In 2007, the Kremlin backed the creation of an international organization: Russky Mir (Russian World). Its head is Vyacheslav Nikonov, grandson of Stalin’s long-serving foreign minister Vyacheslav Molotov, whose dour demeanor and his equally dour negotiating style were legendary. Nikonov, an outspoken defender of the Kremlin and critic of the United States, has served in the Duma and has held academic positions. His foundation is designed to promote Russian culture and language worldwide and also to appeal to people who have emigrated from Russia over the past century to return to their roots. It usually defines as “Russian” inclusively anyone who speaks Russian (Russko-Yazichny) and identifies with Russian culture irrespective of their ethnicity.

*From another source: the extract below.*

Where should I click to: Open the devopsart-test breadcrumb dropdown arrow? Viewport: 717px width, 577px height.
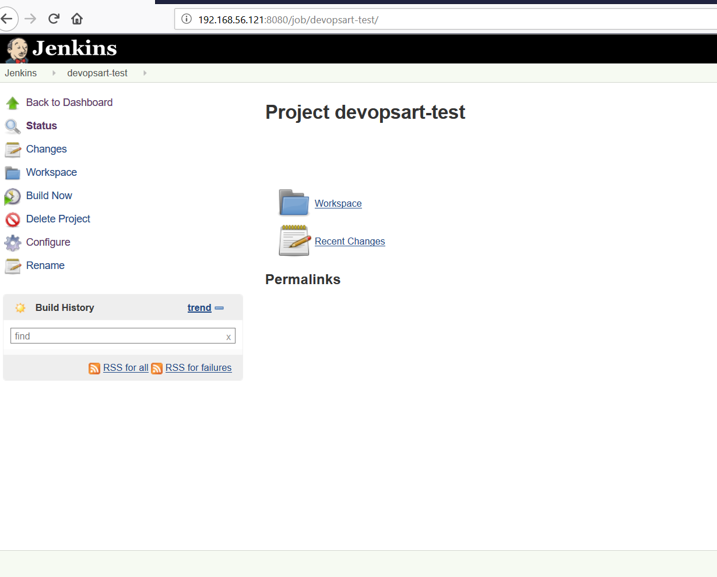(x=144, y=73)
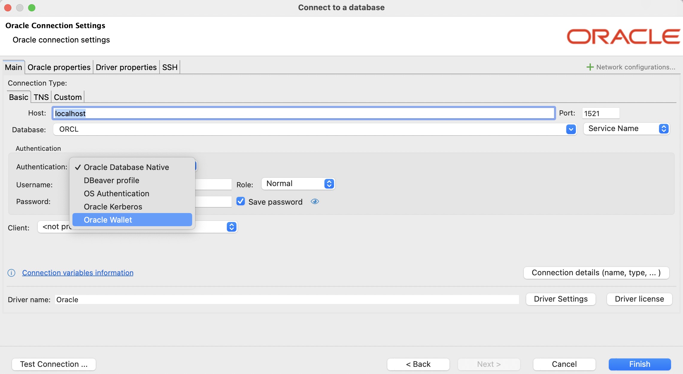683x374 pixels.
Task: Open Connection variables information link
Action: pos(78,273)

The seeming confusion about what it means to be Russian has its roots in the origins of the Russian state. Muscovy became a consolidated state at the same time as it began to expand and conquer adjacent territories in the fourteenth century. For the next five hundred years it expanded (and sometimes contracted) as the state grew stronger. Along the way, it fought wars with Tatars, Livonian knights, Poles, Swedes, Turks, and Persians—and its population constantly became more ethnically diverse. Many “Russians” were in fact the product of mixed marriages, with a variety of roots. Indeed, one-third of the prerevolutionary Russian imperial foreign ministry was staffed by Baltic Germans, ethnic Germans who lived in the Baltic states when the Russian Empire acquired them. For instance, the Russian foreign minister in the early twentieth century was Count Vladimir Lamsdorf. One of his descendants later became West Germany’s economics minister. Russians’ sense of their own identity was also increasingly bound up with their sense of imperial destiny, of paternalistically ruling those around them, including Ukrainians, who were known as their “little brothers.”